JOHANNESBURG (Xinhua) -- Supporters of the opposition party Democratic Alliance [left] gather in protest against South African President Jacob Zuma in Johannesburg, South Africa. Supporters [right] of South African President Jacob Zuma are dispersed in a march in Johannesburg. South Africans on Friday marched across the country calling for President Jacob Zuma to step down while his supporters also marched in solidarity with him. XINHUA PHOTO - YESHIEL PANCHIA

Thousands gather in streets demand President Zuma resignation

CAPE TOWN South Africa (Xinhua) -- Thousands of people gathered outside Parliament on Friday to demand the resignation of South African President Jacob Zuma.

The protest went on peacefully under the watchful eye of police.

It was part of a nationwide shutdown amid growing calls for Zuma to resign. Pro-Zuma marchers also arrived in Parliament to counter anti-Zuma protests.

Police said the number of anti-Zuma protesters outnumbered that of pro-Zuma marchers, who are staunch supporters of the ruling African National Congress (ANC).

More people arrived in mid-day to join in anti-Zuma protesters.

"It is one of the biggest protest against Zuma during his tenure," a police officer said on condition of anonymity.

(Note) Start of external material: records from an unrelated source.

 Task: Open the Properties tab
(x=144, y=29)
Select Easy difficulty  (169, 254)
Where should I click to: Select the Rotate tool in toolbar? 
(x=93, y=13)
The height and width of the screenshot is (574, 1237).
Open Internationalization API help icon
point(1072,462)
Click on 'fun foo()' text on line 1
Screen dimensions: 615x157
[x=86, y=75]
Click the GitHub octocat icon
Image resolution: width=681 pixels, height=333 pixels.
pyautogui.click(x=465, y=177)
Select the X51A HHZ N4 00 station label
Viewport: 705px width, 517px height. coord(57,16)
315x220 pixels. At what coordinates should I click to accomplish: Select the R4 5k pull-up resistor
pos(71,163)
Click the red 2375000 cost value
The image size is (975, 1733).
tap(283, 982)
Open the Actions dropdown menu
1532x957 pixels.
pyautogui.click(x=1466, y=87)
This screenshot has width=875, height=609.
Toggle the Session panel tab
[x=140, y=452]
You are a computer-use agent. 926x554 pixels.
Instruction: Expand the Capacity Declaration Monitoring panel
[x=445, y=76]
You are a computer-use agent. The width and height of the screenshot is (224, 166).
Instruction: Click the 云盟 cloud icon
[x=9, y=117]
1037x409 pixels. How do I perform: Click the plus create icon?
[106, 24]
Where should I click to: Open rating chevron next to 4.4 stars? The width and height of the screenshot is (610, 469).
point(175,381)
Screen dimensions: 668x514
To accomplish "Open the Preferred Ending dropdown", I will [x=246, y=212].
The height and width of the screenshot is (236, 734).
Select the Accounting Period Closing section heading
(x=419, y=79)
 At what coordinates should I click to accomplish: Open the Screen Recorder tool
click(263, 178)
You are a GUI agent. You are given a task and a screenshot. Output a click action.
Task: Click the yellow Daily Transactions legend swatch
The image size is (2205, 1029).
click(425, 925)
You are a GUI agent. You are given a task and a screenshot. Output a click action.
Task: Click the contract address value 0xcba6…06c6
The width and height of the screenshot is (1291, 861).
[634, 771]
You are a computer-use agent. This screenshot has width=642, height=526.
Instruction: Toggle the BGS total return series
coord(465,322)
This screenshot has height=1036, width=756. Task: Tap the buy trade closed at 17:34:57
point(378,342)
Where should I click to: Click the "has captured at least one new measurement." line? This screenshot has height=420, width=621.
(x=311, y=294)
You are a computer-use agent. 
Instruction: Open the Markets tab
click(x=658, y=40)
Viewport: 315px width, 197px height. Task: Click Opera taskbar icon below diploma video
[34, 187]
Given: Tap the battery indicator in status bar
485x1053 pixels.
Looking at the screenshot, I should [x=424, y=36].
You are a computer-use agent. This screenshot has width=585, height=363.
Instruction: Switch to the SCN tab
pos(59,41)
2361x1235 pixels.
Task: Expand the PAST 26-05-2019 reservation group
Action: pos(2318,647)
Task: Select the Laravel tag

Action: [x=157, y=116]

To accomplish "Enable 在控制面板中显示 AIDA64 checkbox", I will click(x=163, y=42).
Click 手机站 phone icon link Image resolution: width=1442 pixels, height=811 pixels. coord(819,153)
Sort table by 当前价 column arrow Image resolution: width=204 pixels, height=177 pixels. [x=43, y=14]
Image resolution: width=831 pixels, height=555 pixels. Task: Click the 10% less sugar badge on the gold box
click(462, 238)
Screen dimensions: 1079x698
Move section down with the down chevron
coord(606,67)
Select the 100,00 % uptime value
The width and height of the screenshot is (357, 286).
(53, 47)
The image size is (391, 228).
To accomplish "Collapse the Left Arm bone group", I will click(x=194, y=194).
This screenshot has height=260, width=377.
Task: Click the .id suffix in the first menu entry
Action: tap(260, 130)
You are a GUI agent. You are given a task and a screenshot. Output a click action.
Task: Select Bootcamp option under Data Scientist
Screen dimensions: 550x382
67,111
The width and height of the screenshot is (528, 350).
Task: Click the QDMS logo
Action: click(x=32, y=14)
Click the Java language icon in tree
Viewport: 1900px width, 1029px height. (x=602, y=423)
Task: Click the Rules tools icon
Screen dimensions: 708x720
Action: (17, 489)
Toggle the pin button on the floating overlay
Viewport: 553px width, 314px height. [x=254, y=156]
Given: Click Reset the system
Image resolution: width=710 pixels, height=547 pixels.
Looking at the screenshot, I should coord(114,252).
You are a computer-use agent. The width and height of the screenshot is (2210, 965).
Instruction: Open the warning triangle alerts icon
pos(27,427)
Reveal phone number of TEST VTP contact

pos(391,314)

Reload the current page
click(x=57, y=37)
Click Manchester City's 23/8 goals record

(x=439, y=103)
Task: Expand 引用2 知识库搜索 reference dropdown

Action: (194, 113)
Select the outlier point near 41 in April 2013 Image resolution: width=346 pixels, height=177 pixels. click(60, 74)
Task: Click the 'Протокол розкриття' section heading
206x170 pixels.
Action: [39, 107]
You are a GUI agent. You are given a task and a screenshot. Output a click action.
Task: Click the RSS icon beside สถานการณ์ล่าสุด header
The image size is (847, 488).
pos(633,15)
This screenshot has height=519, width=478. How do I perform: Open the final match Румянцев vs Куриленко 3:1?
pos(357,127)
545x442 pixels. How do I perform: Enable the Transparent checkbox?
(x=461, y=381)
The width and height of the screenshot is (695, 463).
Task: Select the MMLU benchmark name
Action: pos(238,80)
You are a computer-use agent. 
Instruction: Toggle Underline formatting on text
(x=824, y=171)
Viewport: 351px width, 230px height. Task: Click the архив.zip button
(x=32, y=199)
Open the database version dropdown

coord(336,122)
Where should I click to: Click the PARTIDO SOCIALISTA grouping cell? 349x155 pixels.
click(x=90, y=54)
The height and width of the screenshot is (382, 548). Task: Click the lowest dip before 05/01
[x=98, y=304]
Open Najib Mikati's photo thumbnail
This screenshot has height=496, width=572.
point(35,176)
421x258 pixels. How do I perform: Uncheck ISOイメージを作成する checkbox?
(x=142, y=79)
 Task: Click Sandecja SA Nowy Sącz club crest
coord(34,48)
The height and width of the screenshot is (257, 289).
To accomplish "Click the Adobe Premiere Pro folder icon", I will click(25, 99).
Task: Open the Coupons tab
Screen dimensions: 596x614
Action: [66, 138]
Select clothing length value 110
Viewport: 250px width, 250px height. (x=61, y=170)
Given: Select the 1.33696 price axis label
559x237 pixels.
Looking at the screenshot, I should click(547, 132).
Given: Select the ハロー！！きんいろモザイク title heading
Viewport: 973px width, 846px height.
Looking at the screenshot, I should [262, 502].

Nobel Peace laureate Archbishop Emeritus Desmond Tutu and his wife Leah joined anti-Zuma protesters in Hermanus near Cape Town.

Elsewhere in Cape Town, protesters formed human chains along streets, to express their unhappiness with Zuma who is facing mounting pressure to resign after he reshuffled the cabinet last week.

The reshuffle affected 10 ministers and 10 deputy ministers, notably Finance Minister Pravin Gordhan.

The reshuffle led to ratings agency Standard and Poor’s downgrading of South Africa’s credit outlook to junk status and a significant weakening of the rand.

Leaders from civil society, religious bodies and even ANC stalwarts have called on Zuma to quit.

On Thursday, the ANC warned against violence during the protests.

It distanced itself from radical ANC members who threatened to take up arms in self-defence during the national shutdown, organized by opposition parties and civic organizations.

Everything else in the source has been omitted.